(Collected data entries)
┌──

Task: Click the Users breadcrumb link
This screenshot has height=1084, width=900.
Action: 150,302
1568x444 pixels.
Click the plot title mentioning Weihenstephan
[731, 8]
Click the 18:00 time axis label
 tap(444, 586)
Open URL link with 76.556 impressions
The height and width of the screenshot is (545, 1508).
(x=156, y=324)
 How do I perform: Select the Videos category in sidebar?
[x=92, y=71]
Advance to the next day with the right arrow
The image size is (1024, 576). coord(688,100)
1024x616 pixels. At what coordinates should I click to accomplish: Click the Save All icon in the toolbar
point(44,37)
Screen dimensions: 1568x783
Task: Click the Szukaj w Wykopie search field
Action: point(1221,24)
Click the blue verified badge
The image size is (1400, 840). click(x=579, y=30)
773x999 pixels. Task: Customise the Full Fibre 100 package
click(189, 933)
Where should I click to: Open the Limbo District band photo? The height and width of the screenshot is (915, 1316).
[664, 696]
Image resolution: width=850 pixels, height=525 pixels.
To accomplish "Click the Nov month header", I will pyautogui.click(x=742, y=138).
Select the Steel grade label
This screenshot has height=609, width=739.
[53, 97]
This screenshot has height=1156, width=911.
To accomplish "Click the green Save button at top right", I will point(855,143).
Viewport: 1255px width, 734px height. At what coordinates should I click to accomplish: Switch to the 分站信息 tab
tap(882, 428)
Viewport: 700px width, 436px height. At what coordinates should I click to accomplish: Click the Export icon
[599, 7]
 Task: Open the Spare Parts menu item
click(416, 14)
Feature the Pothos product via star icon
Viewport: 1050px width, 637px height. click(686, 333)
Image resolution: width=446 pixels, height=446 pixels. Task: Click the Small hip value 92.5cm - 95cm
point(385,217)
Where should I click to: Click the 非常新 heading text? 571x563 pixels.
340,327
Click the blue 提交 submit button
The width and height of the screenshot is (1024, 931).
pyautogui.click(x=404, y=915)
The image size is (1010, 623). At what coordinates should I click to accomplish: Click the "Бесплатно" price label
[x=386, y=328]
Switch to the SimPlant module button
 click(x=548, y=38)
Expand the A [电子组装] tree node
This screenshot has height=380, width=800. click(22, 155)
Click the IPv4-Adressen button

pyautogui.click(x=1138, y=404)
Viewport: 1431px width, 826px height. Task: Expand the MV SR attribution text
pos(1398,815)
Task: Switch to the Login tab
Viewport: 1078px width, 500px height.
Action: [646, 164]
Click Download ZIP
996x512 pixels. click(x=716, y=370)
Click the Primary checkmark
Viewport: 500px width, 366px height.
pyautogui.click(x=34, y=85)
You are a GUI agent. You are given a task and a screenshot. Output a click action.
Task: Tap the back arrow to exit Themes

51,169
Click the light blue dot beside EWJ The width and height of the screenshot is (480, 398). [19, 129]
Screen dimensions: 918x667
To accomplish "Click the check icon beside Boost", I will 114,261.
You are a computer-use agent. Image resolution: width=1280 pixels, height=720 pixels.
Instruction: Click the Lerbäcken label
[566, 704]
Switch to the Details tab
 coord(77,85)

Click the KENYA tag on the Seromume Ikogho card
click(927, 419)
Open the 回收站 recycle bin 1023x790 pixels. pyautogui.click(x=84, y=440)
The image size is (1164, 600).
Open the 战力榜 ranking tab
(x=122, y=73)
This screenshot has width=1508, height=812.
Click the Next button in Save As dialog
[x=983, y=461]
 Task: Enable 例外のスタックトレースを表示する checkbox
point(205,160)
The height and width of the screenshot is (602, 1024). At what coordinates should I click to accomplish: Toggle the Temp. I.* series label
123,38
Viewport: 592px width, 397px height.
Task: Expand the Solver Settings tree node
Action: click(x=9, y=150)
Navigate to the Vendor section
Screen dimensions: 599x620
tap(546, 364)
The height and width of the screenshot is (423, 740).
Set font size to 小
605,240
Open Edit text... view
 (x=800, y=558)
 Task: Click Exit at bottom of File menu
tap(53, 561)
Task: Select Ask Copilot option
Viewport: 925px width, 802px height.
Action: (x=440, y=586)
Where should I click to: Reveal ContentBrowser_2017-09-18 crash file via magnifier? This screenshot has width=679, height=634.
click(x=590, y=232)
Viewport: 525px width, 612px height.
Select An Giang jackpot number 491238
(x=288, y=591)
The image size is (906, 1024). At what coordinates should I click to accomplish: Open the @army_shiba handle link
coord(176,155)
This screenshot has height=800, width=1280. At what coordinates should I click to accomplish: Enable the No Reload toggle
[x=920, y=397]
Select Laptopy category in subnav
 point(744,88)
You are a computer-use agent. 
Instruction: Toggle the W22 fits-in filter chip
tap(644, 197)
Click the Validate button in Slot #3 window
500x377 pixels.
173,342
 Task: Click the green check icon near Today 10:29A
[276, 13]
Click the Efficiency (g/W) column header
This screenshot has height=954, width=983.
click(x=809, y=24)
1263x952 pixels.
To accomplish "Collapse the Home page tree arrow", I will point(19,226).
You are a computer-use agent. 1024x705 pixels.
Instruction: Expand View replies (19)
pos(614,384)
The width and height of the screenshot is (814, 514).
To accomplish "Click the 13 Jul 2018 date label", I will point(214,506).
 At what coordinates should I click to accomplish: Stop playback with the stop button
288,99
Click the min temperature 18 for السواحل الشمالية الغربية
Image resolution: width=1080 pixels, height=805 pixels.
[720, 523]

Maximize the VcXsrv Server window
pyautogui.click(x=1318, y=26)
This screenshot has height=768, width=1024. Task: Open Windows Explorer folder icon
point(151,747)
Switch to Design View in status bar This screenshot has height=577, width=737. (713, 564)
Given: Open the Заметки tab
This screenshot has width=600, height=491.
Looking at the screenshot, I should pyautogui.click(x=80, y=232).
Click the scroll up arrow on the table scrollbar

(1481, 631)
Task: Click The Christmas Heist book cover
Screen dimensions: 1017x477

└──

Give each line of the records above again, unchanged.

Task: Click the Users breadcrumb link
This screenshot has height=1084, width=900.
Action: 150,302
1568x444 pixels.
Click the plot title mentioning Weihenstephan
[731, 8]
Click the 18:00 time axis label
 tap(444, 586)
Open URL link with 76.556 impressions
The height and width of the screenshot is (545, 1508).
(x=156, y=324)
 How do I perform: Select the Videos category in sidebar?
[x=92, y=71]
Advance to the next day with the right arrow
The image size is (1024, 576). coord(688,100)
1024x616 pixels. At what coordinates should I click to accomplish: Click the Save All icon in the toolbar
point(44,37)
Screen dimensions: 1568x783
Task: Click the Szukaj w Wykopie search field
Action: point(1221,24)
Click the blue verified badge
The image size is (1400, 840). click(x=579, y=30)
773x999 pixels. Task: Customise the Full Fibre 100 package
click(189, 933)
Where should I click to: Open the Limbo District band photo? The height and width of the screenshot is (915, 1316).
[664, 696]
Image resolution: width=850 pixels, height=525 pixels.
To accomplish "Click the Nov month header", I will pyautogui.click(x=742, y=138).
Select the Steel grade label
This screenshot has height=609, width=739.
[53, 97]
This screenshot has height=1156, width=911.
To accomplish "Click the green Save button at top right", I will point(855,143).
Viewport: 1255px width, 734px height. At what coordinates should I click to accomplish: Switch to the 分站信息 tab
tap(882, 428)
Viewport: 700px width, 436px height. At what coordinates should I click to accomplish: Click the Export icon
[599, 7]
 Task: Open the Spare Parts menu item
click(416, 14)
Feature the Pothos product via star icon
Viewport: 1050px width, 637px height. click(686, 333)
Image resolution: width=446 pixels, height=446 pixels. Task: Click the Small hip value 92.5cm - 95cm
point(385,217)
Where should I click to: Click the 非常新 heading text? 571x563 pixels.
340,327
Click the blue 提交 submit button
The width and height of the screenshot is (1024, 931).
pyautogui.click(x=404, y=915)
The image size is (1010, 623). At what coordinates should I click to accomplish: Click the "Бесплатно" price label
[x=386, y=328]
Switch to the SimPlant module button
 click(x=548, y=38)
Expand the A [电子组装] tree node
This screenshot has height=380, width=800. click(22, 155)
Click the IPv4-Adressen button

pyautogui.click(x=1138, y=404)
Viewport: 1431px width, 826px height. Task: Expand the MV SR attribution text
pos(1398,815)
Task: Switch to the Login tab
Viewport: 1078px width, 500px height.
Action: [646, 164]
Click Download ZIP
996x512 pixels. click(x=716, y=370)
Click the Primary checkmark
Viewport: 500px width, 366px height.
pyautogui.click(x=34, y=85)
You are a GUI agent. You are given a task and a screenshot. Output a click action.
Task: Tap the back arrow to exit Themes

51,169
Click the light blue dot beside EWJ The width and height of the screenshot is (480, 398). [19, 129]
Screen dimensions: 918x667
To accomplish "Click the check icon beside Boost", I will 114,261.
You are a computer-use agent. Image resolution: width=1280 pixels, height=720 pixels.
Instruction: Click the Lerbäcken label
[566, 704]
Switch to the Details tab
 coord(77,85)

Click the KENYA tag on the Seromume Ikogho card
click(927, 419)
Open the 回收站 recycle bin 1023x790 pixels. pyautogui.click(x=84, y=440)
The image size is (1164, 600).
Open the 战力榜 ranking tab
(x=122, y=73)
This screenshot has width=1508, height=812.
Click the Next button in Save As dialog
[x=983, y=461]
 Task: Enable 例外のスタックトレースを表示する checkbox
point(205,160)
The height and width of the screenshot is (602, 1024). At what coordinates should I click to accomplish: Toggle the Temp. I.* series label
123,38
Viewport: 592px width, 397px height.
Task: Expand the Solver Settings tree node
Action: click(x=9, y=150)
Navigate to the Vendor section
Screen dimensions: 599x620
tap(546, 364)
The height and width of the screenshot is (423, 740).
Set font size to 小
605,240
Open Edit text... view
 (x=800, y=558)
 Task: Click Exit at bottom of File menu
tap(53, 561)
Task: Select Ask Copilot option
Viewport: 925px width, 802px height.
Action: (x=440, y=586)
Where should I click to: Reveal ContentBrowser_2017-09-18 crash file via magnifier? This screenshot has width=679, height=634.
click(x=590, y=232)
Viewport: 525px width, 612px height.
Select An Giang jackpot number 491238
(x=288, y=591)
The image size is (906, 1024). At what coordinates should I click to accomplish: Open the @army_shiba handle link
coord(176,155)
This screenshot has height=800, width=1280. At what coordinates should I click to accomplish: Enable the No Reload toggle
[x=920, y=397]
Select Laptopy category in subnav
 point(744,88)
You are a computer-use agent. 
Instruction: Toggle the W22 fits-in filter chip
tap(644, 197)
Click the Validate button in Slot #3 window
500x377 pixels.
173,342
 Task: Click the green check icon near Today 10:29A
[276, 13]
Click the Efficiency (g/W) column header
This screenshot has height=954, width=983.
click(x=809, y=24)
1263x952 pixels.
To accomplish "Collapse the Home page tree arrow", I will point(19,226).
You are a computer-use agent. 1024x705 pixels.
Instruction: Expand View replies (19)
pos(614,384)
The width and height of the screenshot is (814, 514).
To accomplish "Click the 13 Jul 2018 date label", I will point(214,506).
 At what coordinates should I click to accomplish: Stop playback with the stop button
288,99
Click the min temperature 18 for السواحل الشمالية الغربية
Image resolution: width=1080 pixels, height=805 pixels.
[720, 523]

Maximize the VcXsrv Server window
pyautogui.click(x=1318, y=26)
This screenshot has height=768, width=1024. Task: Open Windows Explorer folder icon
point(151,747)
Switch to Design View in status bar This screenshot has height=577, width=737. (713, 564)
Given: Open the Заметки tab
This screenshot has width=600, height=491.
Looking at the screenshot, I should pyautogui.click(x=80, y=232).
Click the scroll up arrow on the table scrollbar

(1481, 631)
Task: Click The Christmas Heist book cover
Screen dimensions: 1017x477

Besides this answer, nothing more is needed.